The rolling transformations, the cross-sectional estimator (aggregate, per-period, per-cohort), and the exact / HC3 / randomization inference.

Estimation + inference for ROLLDID (clean-room from Lee & Wooldridge 2026).

The method collapses the panel to one cross-sectional observation per unit by a pre-treatment rolling transformation (demean = Procedure 2.1; detrend = Procedure 3.1), then reads the ATT off a cross-sectional regression of the transformed post-average on a treatment indicator. Common timing and staggered adoption share the same machinery (the staggered aggregate is eq. 7.18-7.19, with never-treated units as the comparison). Inference is exact-t (CLM normality), HC3, or randomization.

mlsynth.utils.rolldid_helpers.pipeline.estimate(prep: Dict[str, Any], *, mode: str, inference: str, alpha: float, ri_reps: int, seed: int) Dict[str, Any]#

Run the rolling-DiD estimate end to end and return a result dict.

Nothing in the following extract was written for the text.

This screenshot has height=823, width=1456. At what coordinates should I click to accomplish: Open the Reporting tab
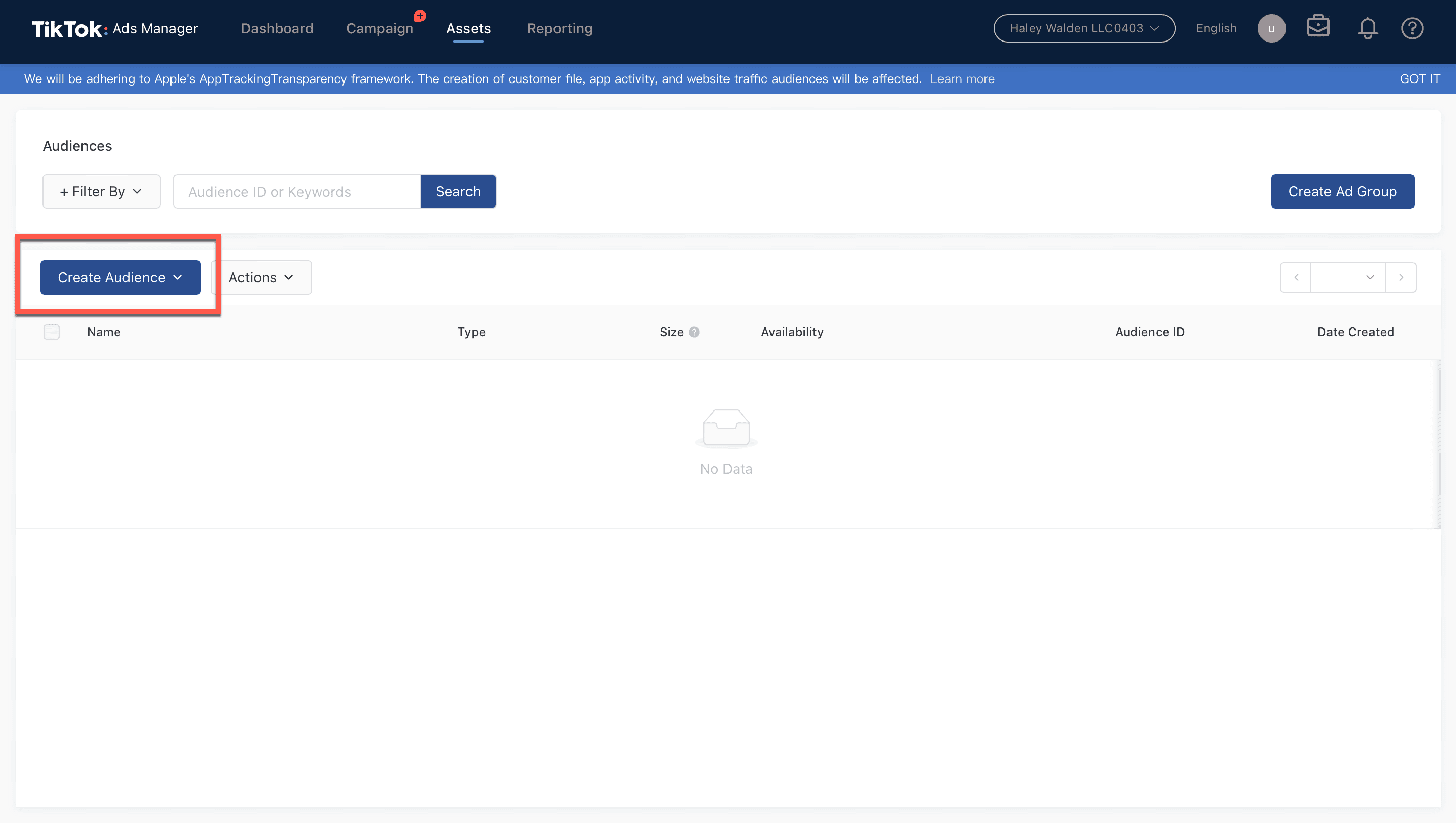point(560,28)
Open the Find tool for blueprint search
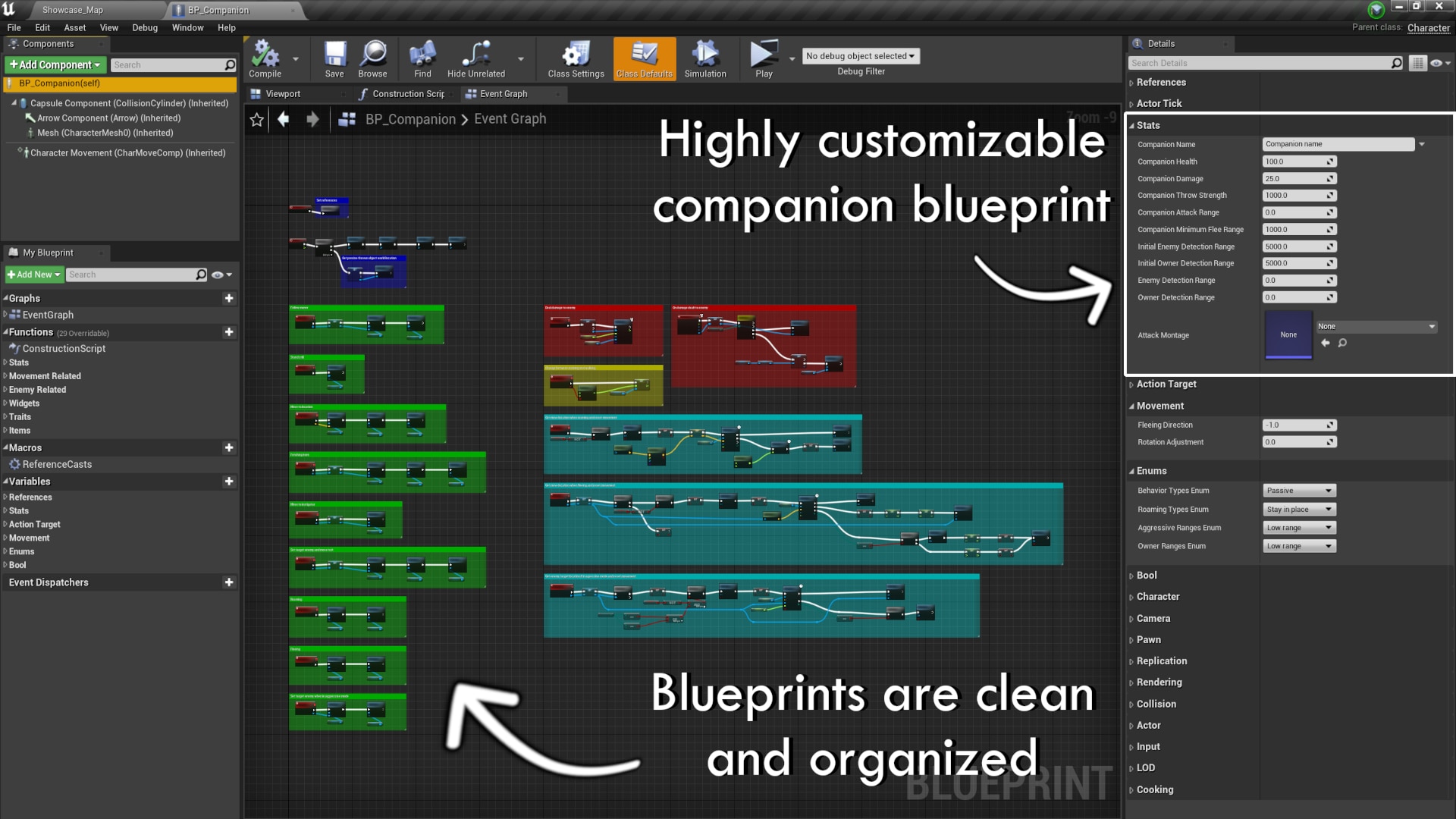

Event-study / effect plot.

Event-study / effect plot for ROLLDID.

mlsynth.utils.rolldid_helpers.plotter.plot_rolldid(result, *, show: bool = True, theme: dict | None = None)#

Plot the rolling-DiD effect.

Common timing: the per-period ATTs (event study) with their confidence band and a zero reference line. Staggered: the per-cohort ATTs. Uses the shared mlsynth house style.